Dataset entries
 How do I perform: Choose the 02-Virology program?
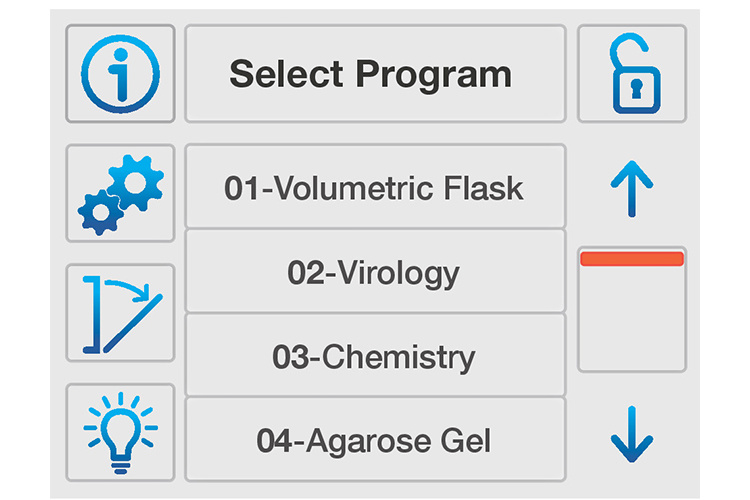point(375,271)
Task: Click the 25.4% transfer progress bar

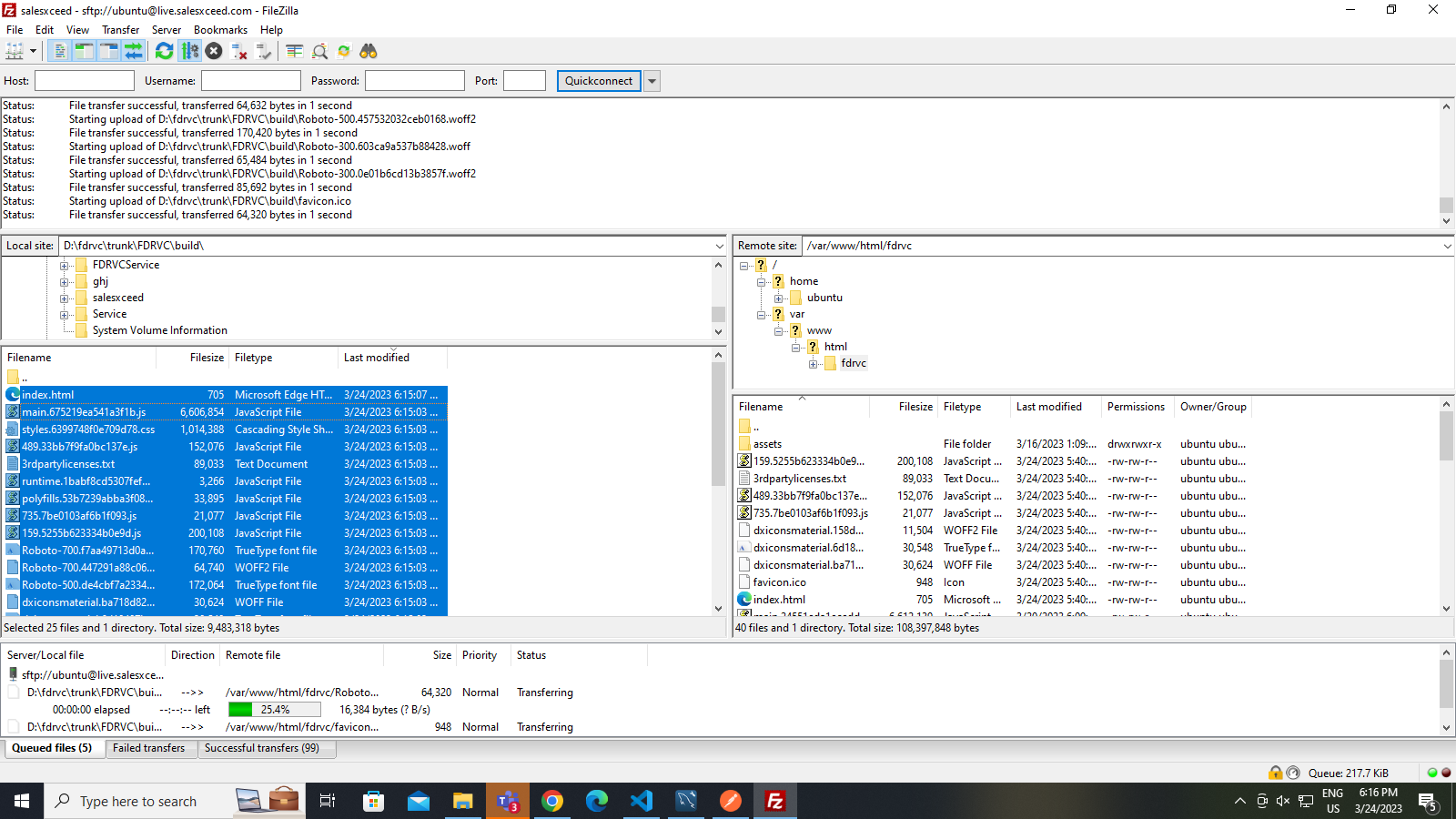Action: point(275,710)
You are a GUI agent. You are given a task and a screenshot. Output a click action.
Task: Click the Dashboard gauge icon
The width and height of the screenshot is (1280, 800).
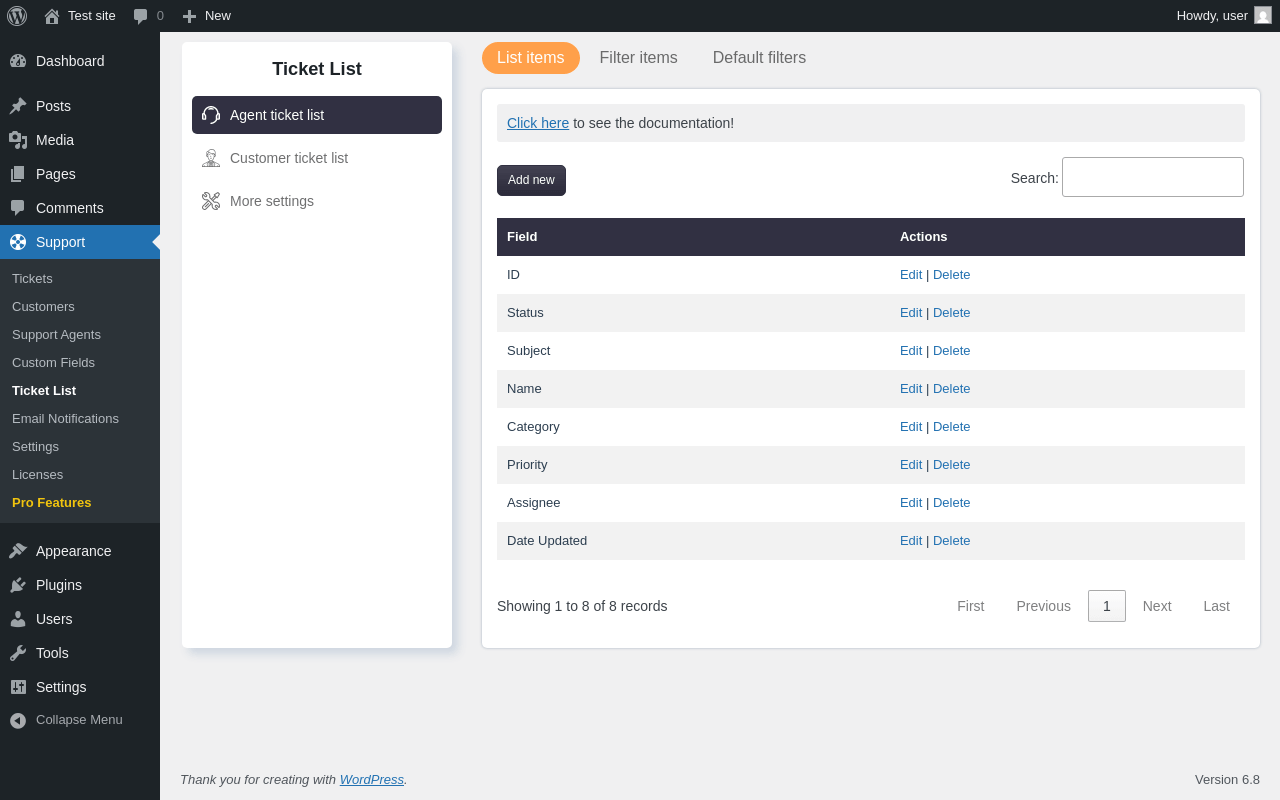click(18, 61)
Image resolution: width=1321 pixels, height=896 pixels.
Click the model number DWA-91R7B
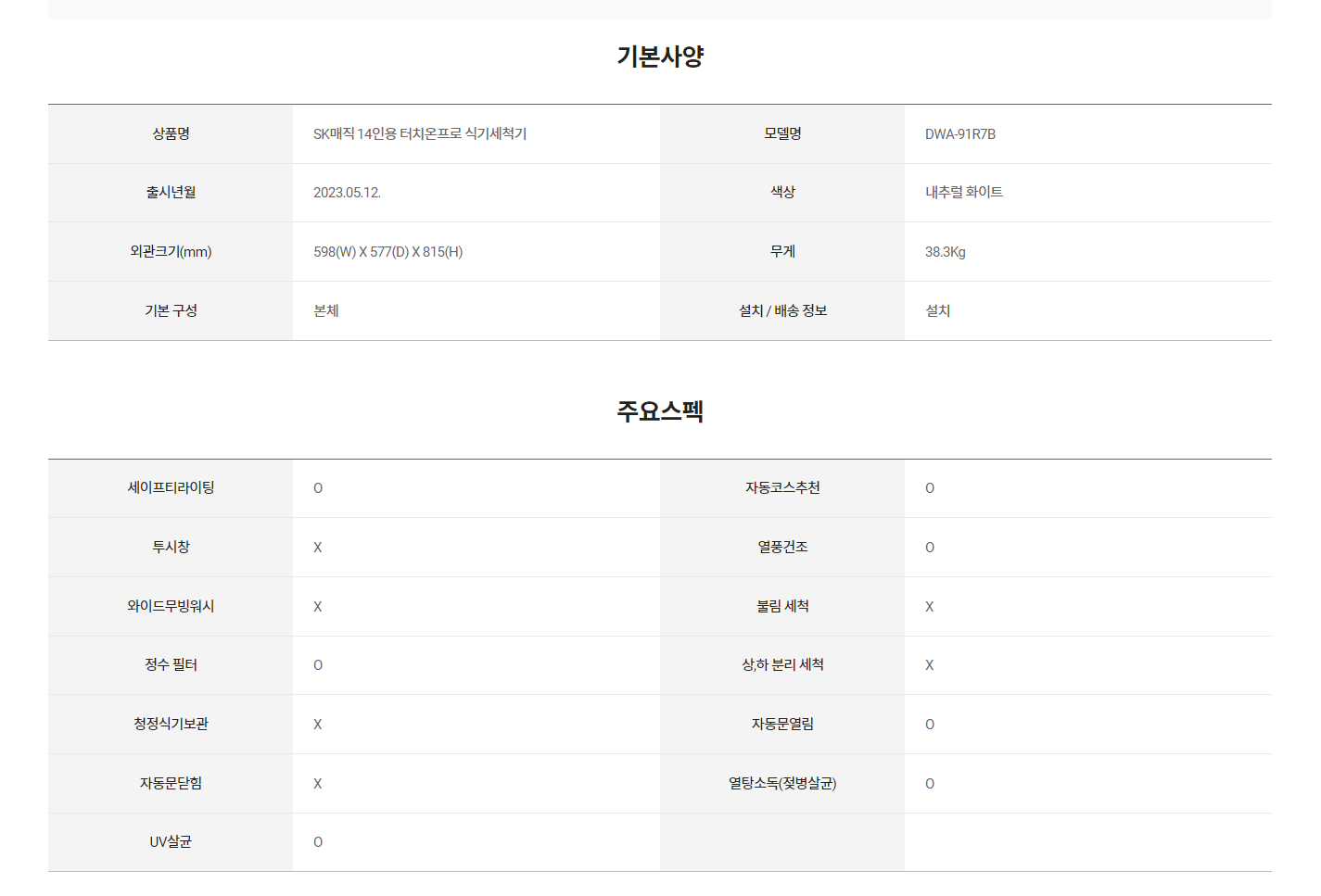pyautogui.click(x=960, y=134)
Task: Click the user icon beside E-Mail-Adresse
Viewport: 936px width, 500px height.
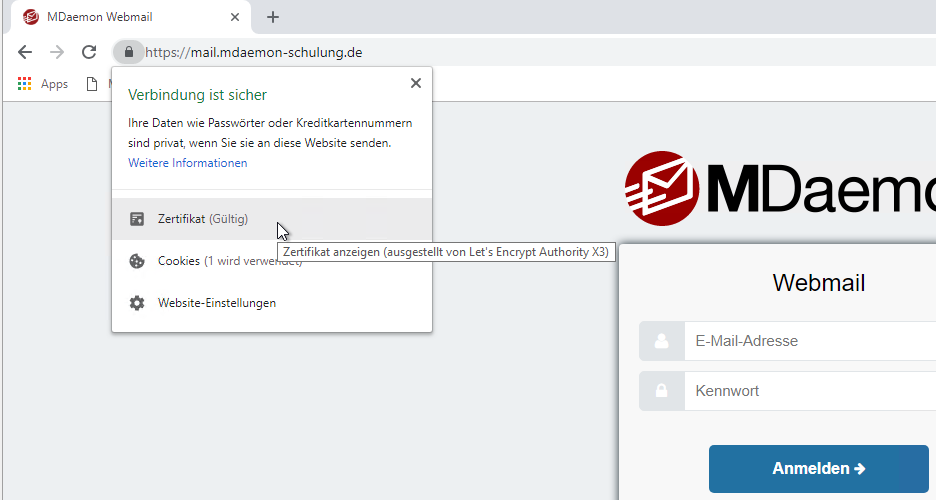Action: 661,341
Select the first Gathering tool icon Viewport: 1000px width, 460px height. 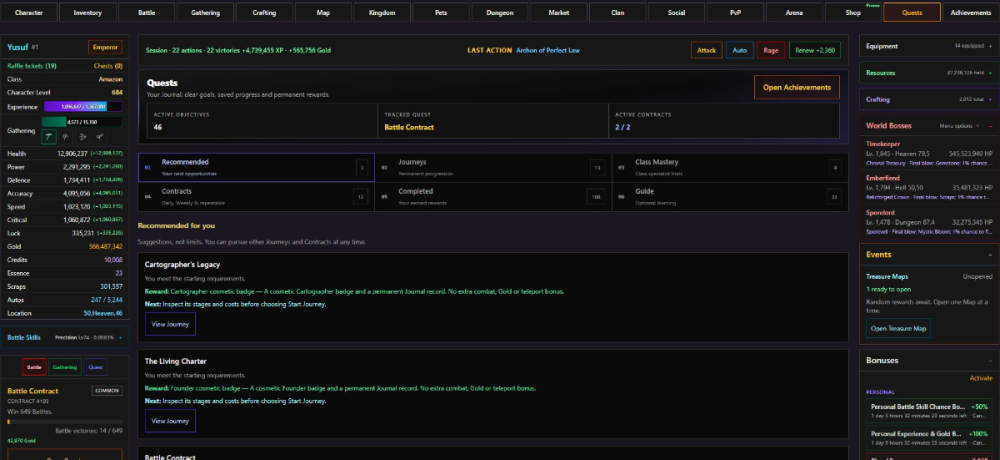point(48,137)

About this task: Copy word for word the span of the records above that begins at the line with "Task: Click the Dashboard gauge icon" and ends at the line with "Task: Click the user", including those two lines but not the pictures.

Answer for the task:
Task: Click the Dashboard gauge icon
The width and height of the screenshot is (1280, 800).
click(18, 61)
Image resolution: width=1321 pixels, height=896 pixels.
Click the model number DWA-91R7B
pyautogui.click(x=960, y=134)
Task: Click the user icon beside E-Mail-Adresse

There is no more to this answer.